Stored entries:
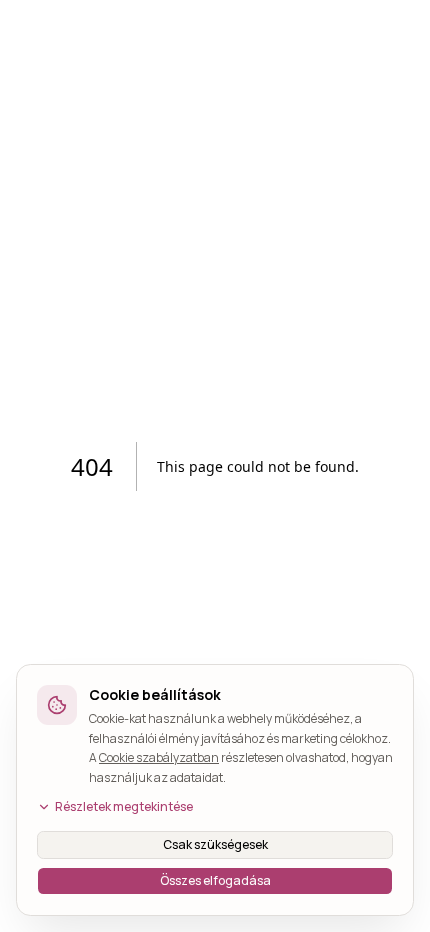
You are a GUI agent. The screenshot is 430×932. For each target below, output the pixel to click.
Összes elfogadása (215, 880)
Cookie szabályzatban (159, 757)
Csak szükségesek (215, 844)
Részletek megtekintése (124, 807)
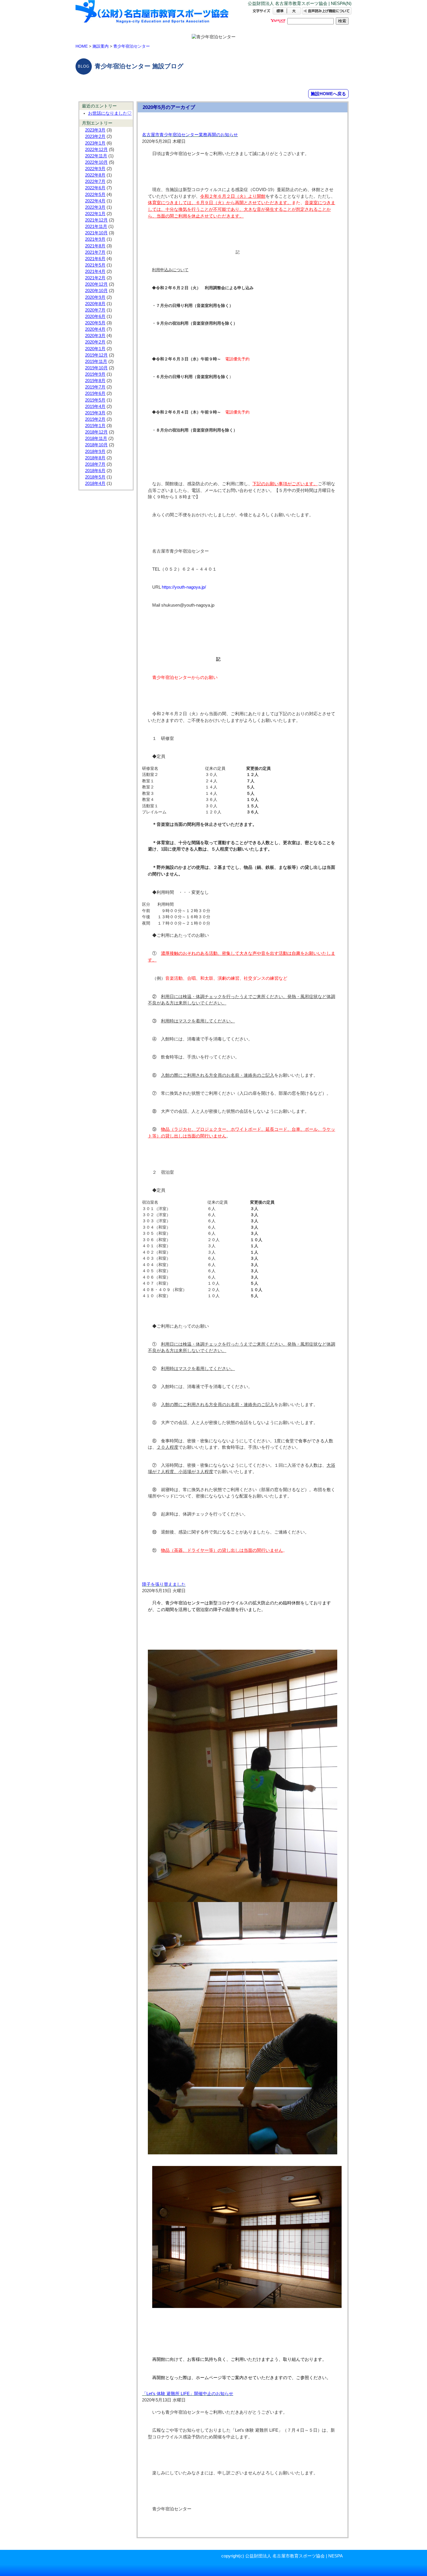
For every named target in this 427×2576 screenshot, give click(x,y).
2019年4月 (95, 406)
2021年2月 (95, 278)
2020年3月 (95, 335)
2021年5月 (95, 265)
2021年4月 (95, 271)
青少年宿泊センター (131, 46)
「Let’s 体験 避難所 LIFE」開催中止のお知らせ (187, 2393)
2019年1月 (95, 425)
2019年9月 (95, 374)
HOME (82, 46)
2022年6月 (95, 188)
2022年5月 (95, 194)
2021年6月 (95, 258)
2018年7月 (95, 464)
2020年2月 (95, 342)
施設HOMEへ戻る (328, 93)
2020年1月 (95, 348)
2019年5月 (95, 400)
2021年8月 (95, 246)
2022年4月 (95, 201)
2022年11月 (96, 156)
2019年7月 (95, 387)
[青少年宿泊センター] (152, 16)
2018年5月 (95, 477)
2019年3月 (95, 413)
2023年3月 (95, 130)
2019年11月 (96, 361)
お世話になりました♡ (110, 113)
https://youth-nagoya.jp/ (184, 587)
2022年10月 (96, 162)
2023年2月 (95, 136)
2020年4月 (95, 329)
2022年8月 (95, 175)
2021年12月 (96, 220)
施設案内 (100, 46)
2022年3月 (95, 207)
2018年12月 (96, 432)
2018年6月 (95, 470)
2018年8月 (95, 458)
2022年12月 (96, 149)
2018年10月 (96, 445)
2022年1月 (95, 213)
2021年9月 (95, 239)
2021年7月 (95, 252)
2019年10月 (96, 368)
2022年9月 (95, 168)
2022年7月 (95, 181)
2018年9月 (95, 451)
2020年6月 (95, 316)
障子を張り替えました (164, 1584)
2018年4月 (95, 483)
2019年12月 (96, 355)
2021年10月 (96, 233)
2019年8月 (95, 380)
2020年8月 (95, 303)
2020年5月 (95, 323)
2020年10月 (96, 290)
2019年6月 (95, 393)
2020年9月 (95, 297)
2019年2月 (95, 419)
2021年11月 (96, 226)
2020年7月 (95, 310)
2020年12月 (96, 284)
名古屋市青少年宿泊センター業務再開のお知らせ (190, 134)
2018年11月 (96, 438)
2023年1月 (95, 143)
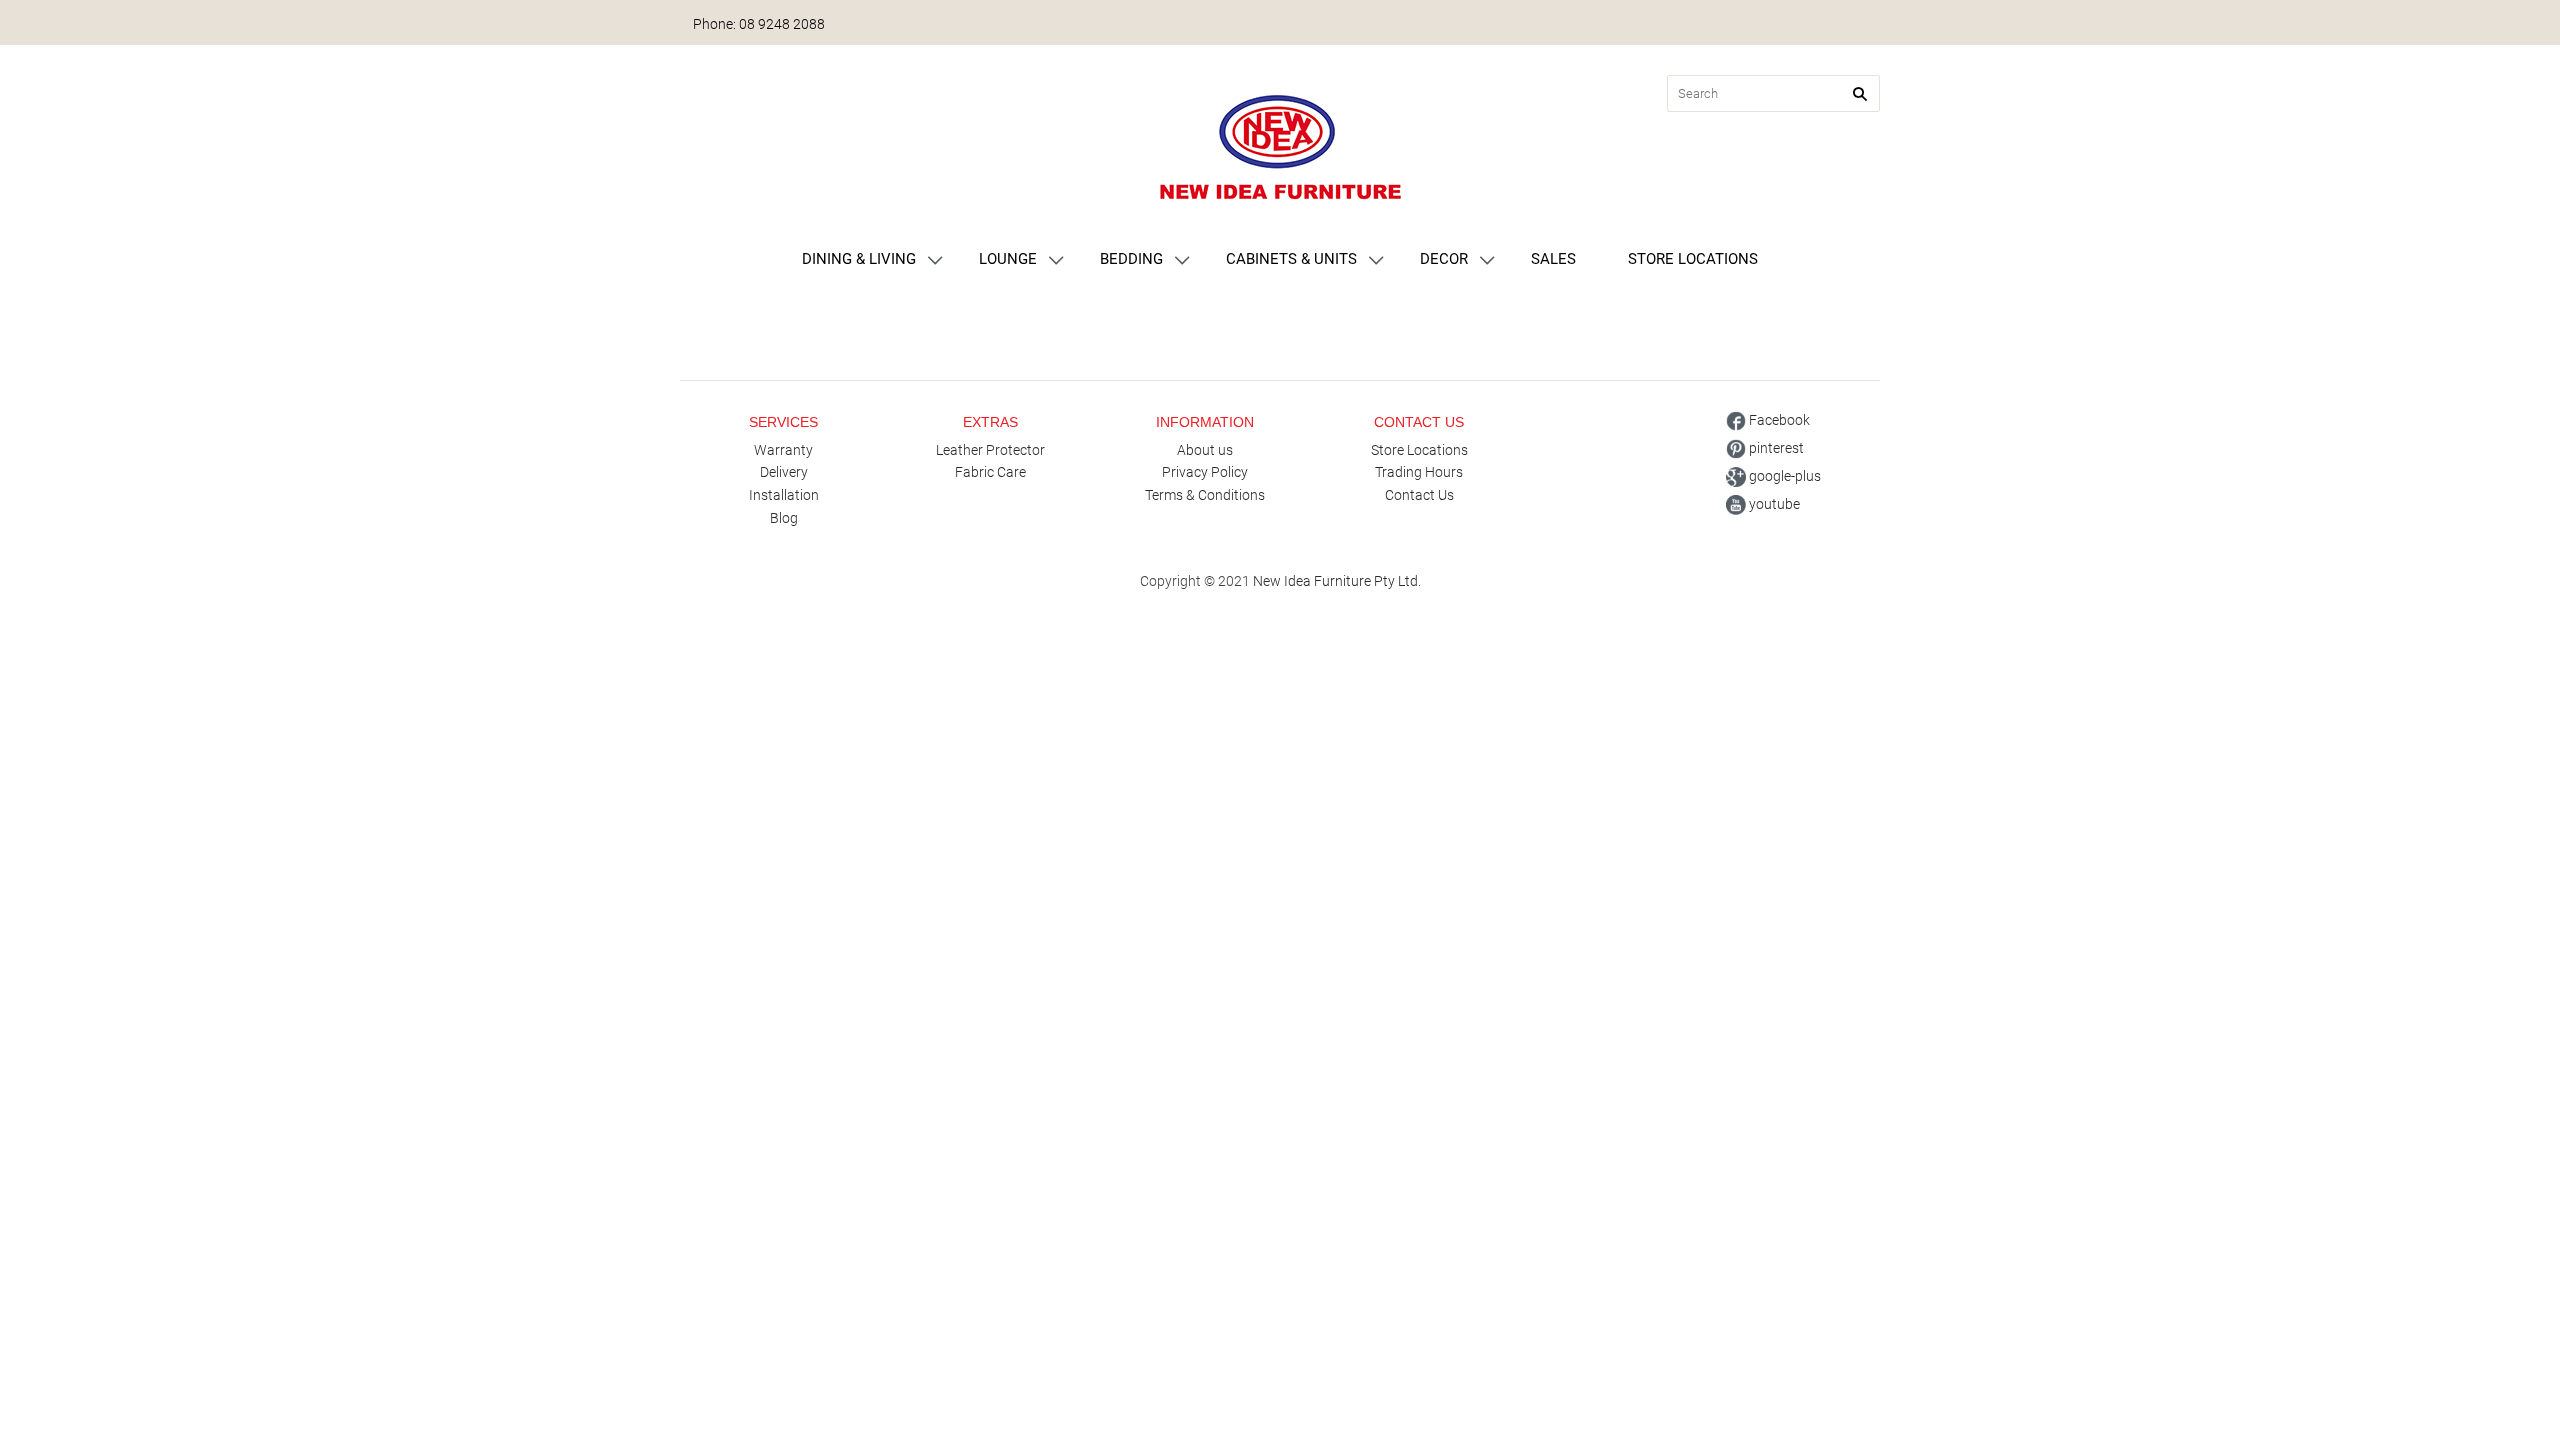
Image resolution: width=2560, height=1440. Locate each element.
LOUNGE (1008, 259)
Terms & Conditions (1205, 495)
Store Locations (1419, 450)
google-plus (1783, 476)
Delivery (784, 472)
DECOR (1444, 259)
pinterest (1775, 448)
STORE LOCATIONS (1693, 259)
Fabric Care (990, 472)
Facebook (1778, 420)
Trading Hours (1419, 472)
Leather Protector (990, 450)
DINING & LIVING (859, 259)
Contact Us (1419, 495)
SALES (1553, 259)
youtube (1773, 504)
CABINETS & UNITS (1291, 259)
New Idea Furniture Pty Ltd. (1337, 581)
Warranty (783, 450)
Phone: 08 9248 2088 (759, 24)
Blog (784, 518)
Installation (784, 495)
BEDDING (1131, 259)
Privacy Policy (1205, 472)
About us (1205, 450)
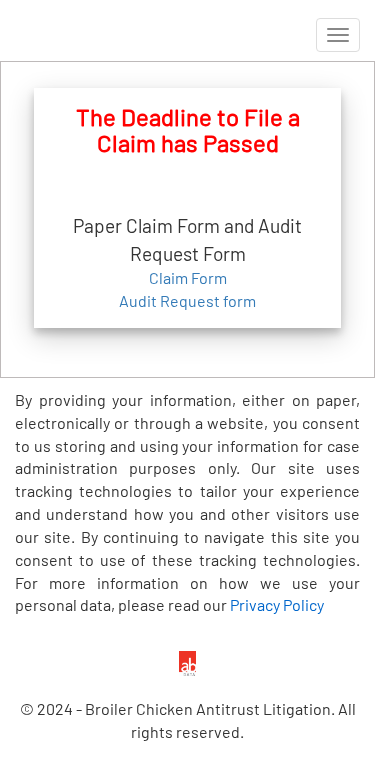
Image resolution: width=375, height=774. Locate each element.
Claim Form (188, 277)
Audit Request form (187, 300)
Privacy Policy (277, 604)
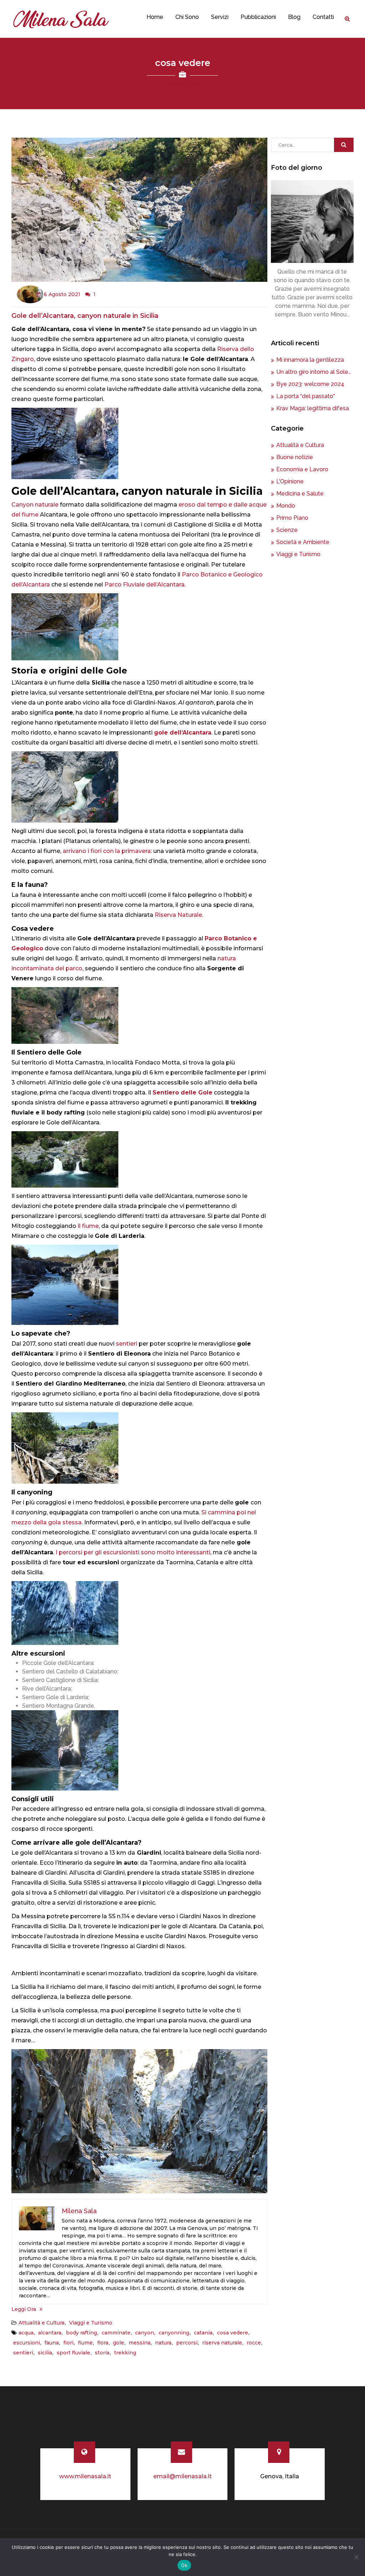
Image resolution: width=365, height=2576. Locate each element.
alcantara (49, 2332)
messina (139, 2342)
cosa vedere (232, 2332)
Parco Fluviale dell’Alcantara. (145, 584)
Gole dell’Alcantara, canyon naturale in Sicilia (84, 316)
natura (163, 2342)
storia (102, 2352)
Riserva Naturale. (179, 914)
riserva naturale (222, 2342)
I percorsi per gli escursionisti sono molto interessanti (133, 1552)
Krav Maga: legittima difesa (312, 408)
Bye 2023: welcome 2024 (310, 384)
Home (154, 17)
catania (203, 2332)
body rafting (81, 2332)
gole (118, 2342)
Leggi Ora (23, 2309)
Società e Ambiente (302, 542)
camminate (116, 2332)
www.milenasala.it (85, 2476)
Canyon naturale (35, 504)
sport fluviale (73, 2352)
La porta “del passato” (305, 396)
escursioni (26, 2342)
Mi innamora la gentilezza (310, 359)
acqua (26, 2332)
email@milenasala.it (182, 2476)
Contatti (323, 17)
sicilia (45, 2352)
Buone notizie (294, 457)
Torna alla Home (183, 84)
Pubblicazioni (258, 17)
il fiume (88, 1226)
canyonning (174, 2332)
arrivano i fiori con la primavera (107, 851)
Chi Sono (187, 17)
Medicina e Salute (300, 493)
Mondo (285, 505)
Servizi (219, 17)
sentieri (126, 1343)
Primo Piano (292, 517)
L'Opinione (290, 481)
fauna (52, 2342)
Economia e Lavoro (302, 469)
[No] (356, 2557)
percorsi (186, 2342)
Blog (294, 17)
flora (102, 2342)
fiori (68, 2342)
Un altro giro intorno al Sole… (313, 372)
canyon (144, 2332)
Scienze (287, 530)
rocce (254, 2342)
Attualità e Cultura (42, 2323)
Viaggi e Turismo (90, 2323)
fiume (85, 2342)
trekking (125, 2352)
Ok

**PROBLEM TO WORK ON**
Please find, in the entries above, every line where "click" occurs, and copy it.

**SOLUTION BELOW**
You are a GUI agent. The screenshot is 430×932. For each target below, output the pixel to click.
For every named target in this 427×2576 screenshot, give click(x,y).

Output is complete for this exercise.